* [What is asked] Copy out the listing starting at the line that contains "Select the Things sidebar icon" and ending at the line that contains "Instruction: Open the @Tidux handle link", requests included, with every click coordinate in the answers multiplied by 0.85 and rounded to a whole number, halves rounded up. Leave all other figures unchanged, and omit the pictures.

* [Dataset excerpts]
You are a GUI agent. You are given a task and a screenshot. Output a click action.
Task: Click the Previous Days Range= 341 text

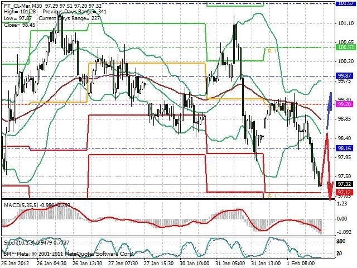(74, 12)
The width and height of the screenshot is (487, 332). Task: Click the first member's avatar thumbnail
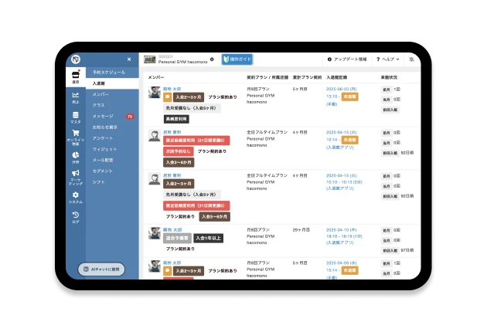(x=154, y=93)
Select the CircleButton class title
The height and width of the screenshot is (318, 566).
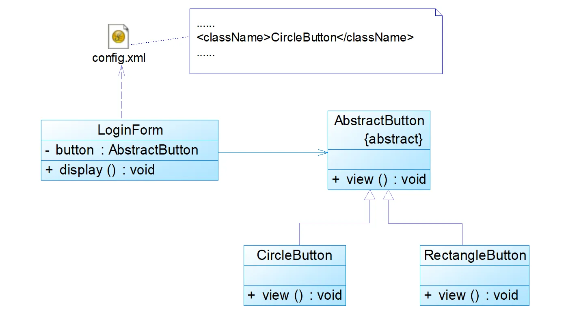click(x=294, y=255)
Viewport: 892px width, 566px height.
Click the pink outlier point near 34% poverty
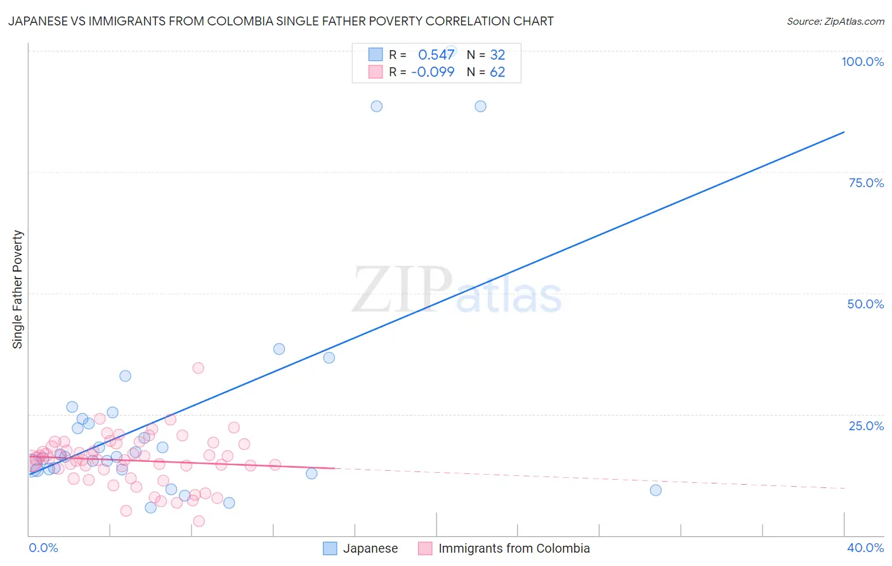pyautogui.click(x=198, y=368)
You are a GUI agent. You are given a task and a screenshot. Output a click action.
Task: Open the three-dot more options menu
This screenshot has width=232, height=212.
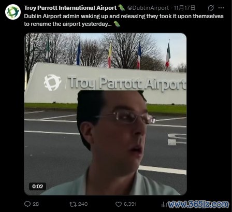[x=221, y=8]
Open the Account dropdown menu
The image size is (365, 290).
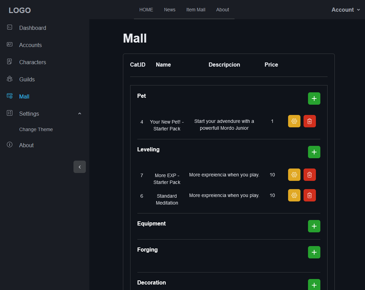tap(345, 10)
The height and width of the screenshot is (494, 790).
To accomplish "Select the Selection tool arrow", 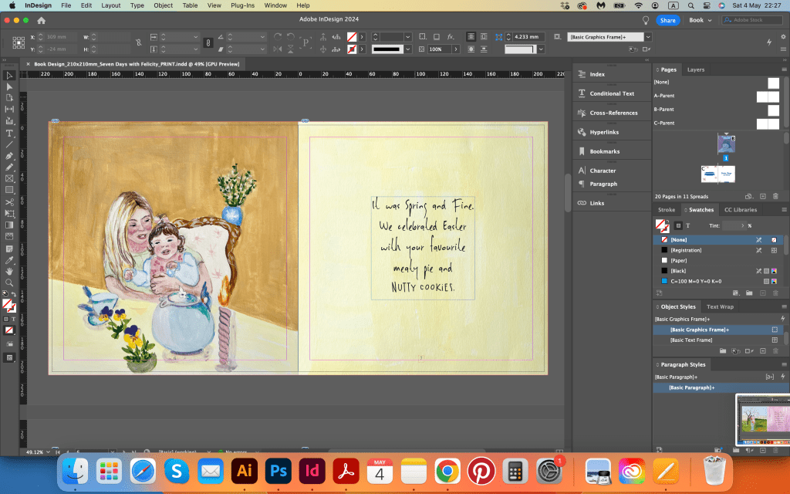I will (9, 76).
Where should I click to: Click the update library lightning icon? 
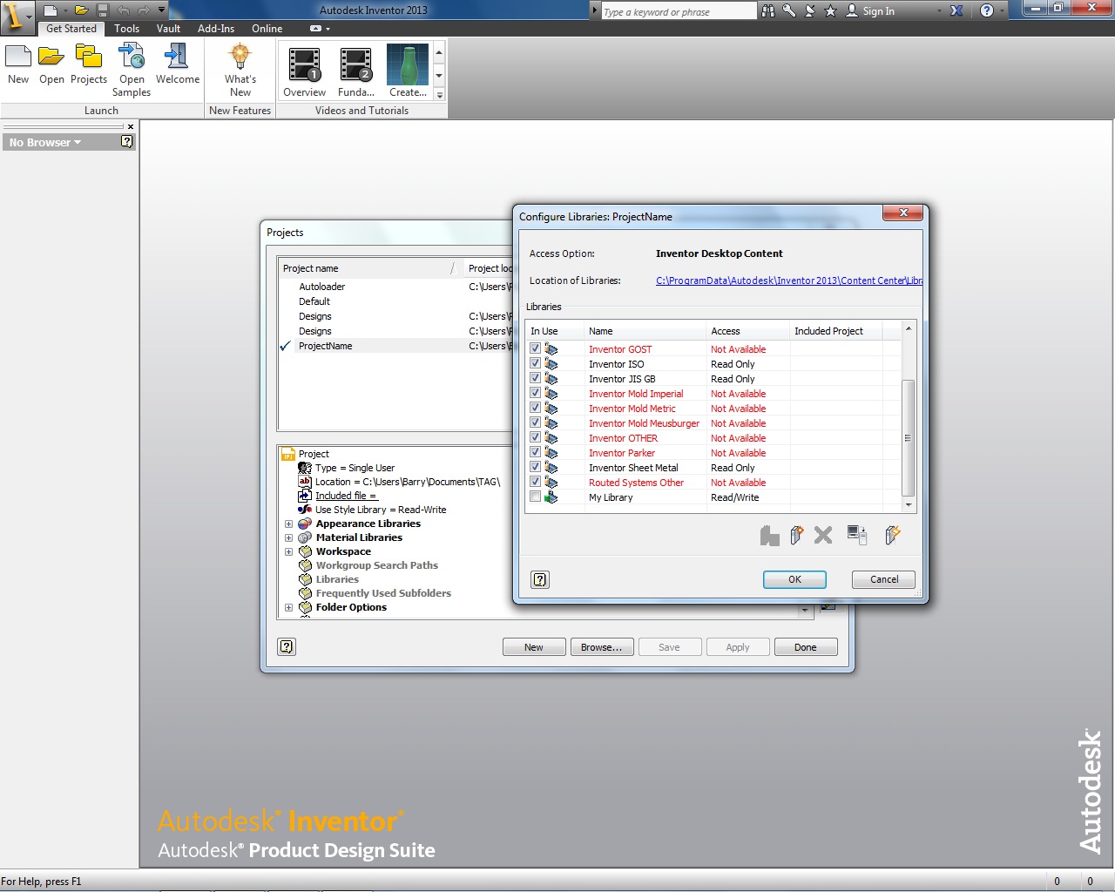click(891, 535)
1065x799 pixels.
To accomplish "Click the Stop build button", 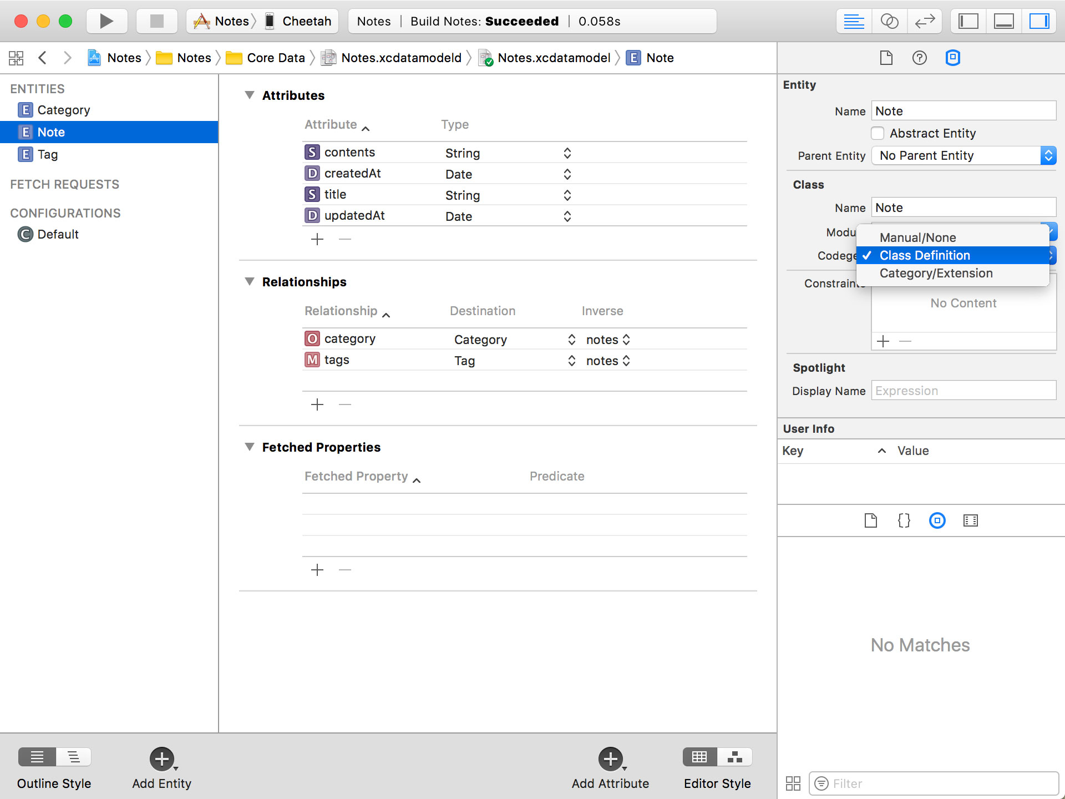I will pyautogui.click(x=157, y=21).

--

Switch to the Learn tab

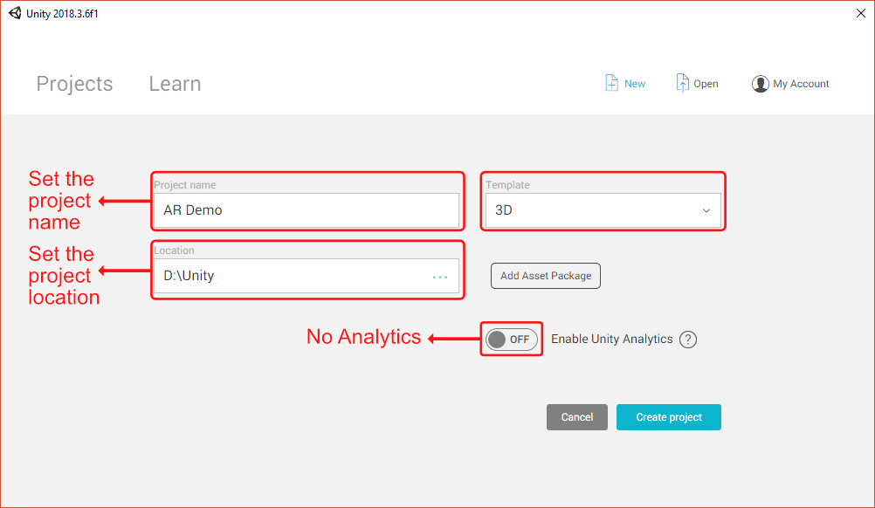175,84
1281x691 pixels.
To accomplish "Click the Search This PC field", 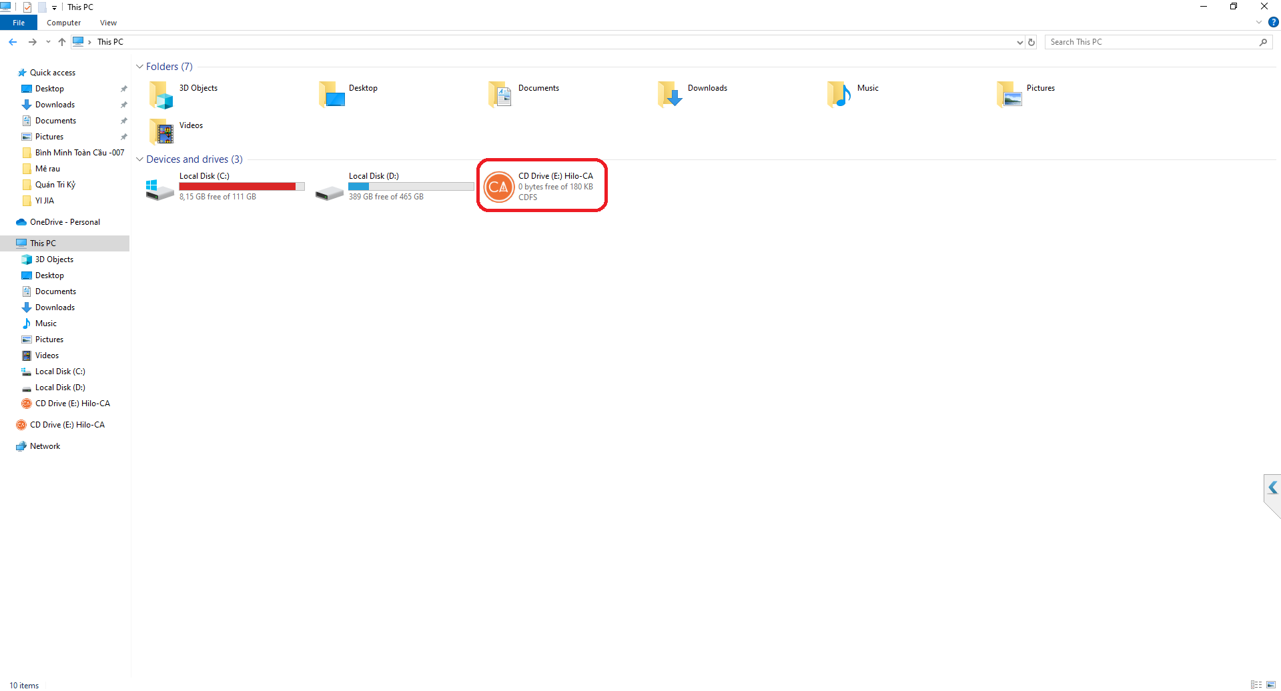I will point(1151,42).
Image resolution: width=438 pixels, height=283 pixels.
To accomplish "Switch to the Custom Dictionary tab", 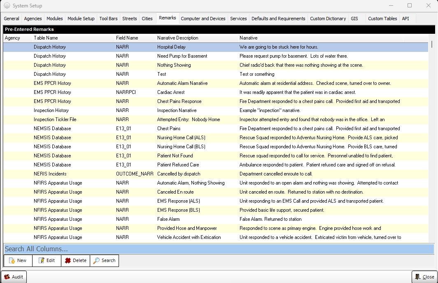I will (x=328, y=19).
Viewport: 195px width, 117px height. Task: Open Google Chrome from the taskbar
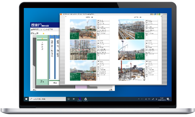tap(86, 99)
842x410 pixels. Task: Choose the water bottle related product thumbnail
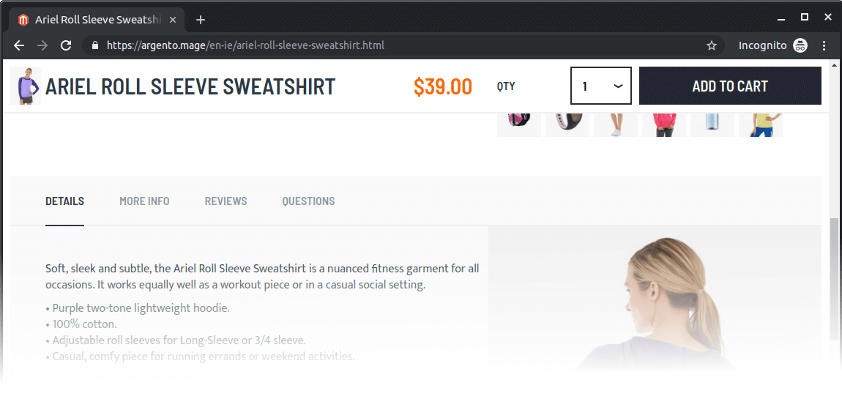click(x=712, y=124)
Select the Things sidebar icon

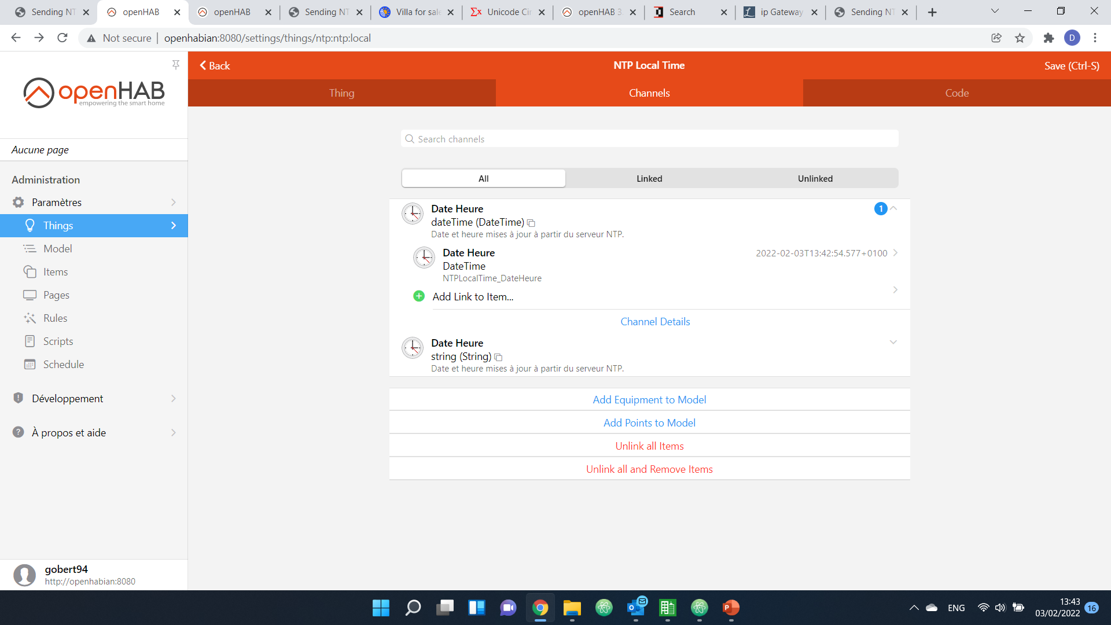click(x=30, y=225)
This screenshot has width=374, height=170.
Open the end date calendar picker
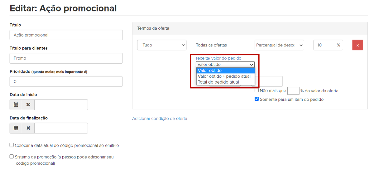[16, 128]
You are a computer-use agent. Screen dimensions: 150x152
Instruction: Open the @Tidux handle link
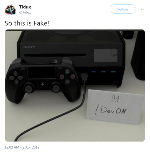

--

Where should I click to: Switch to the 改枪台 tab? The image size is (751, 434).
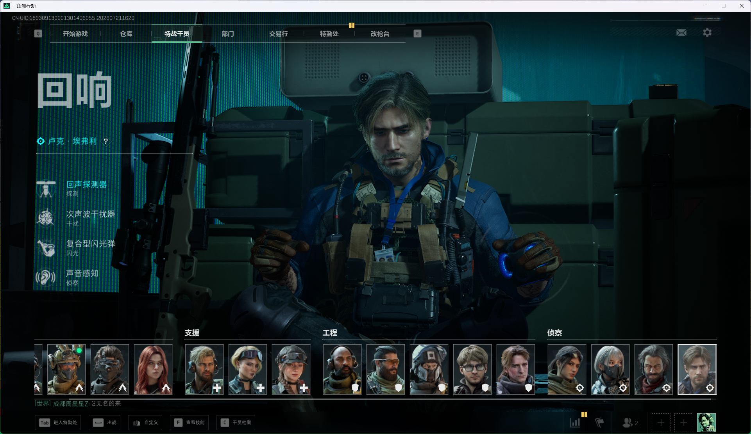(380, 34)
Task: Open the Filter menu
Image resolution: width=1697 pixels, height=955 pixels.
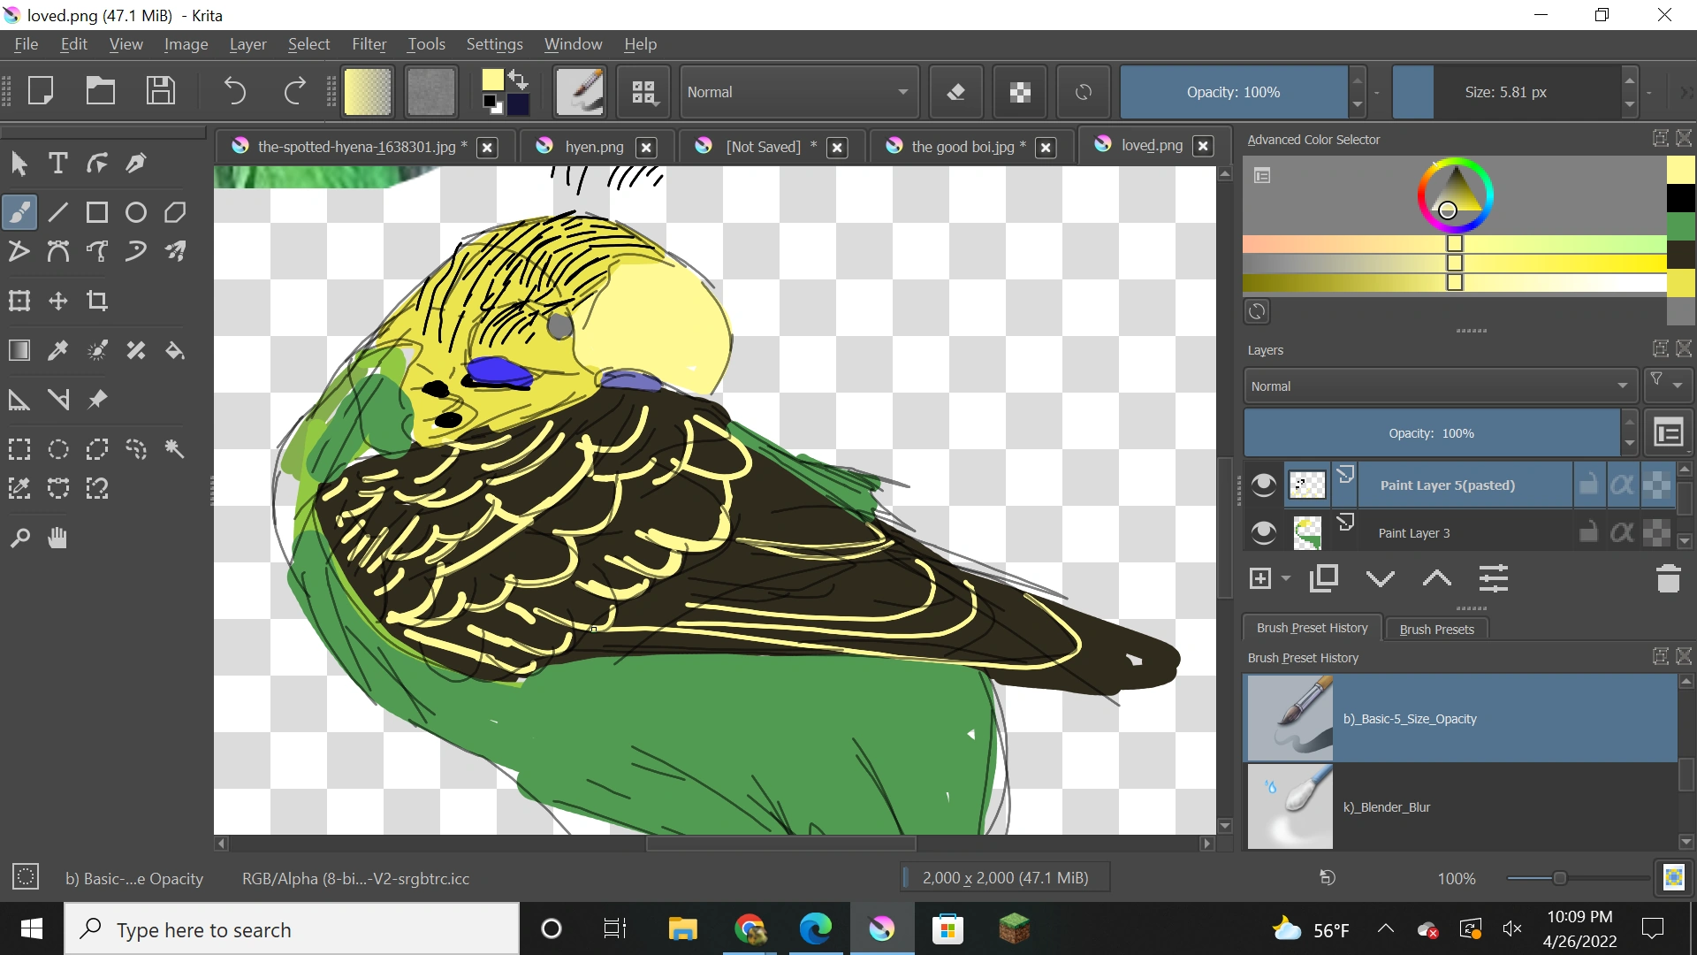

* [Response to the exercise]
Select the Things sidebar icon

click(x=26, y=191)
This screenshot has width=374, height=170.
Open the end date calendar picker
[14, 109]
You are a computer-use agent. Screen dimensions: 150x152
Instruction: Open the @Tidux handle link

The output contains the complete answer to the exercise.